_Study material_.
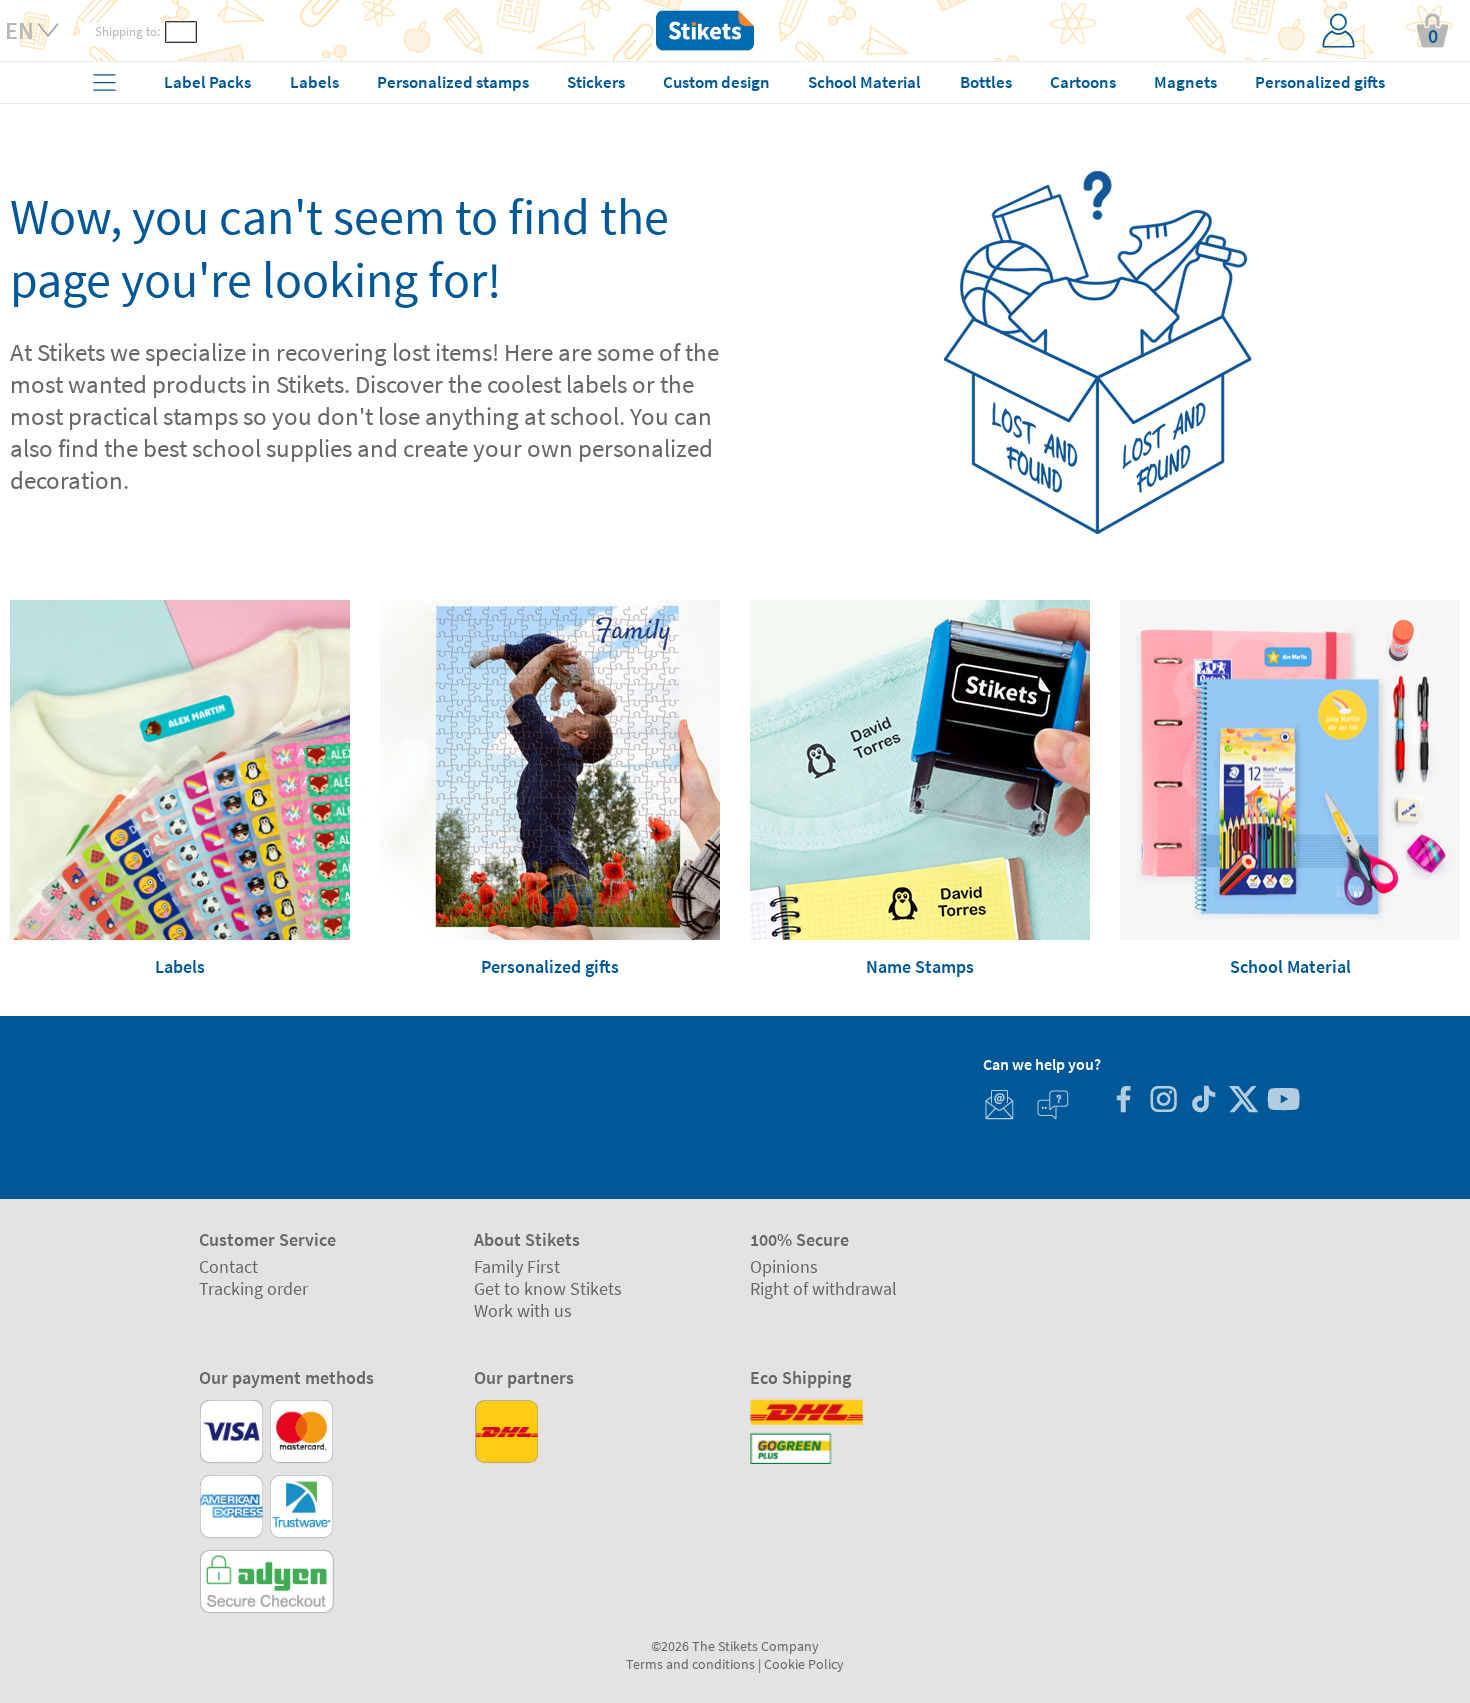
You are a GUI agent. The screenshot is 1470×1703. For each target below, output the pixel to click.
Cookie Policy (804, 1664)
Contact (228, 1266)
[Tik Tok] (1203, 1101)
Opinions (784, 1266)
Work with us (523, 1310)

_Exercise brief_. Leave the images out as you retype each line of the material exactly.

_The completed task_.
You are a GUI agent. The screenshot is 1470×1703. For each target below, output the pixel to click.
Cookie Policy (804, 1664)
Contact (228, 1266)
[Tik Tok] (1203, 1101)
Opinions (784, 1266)
Work with us (523, 1310)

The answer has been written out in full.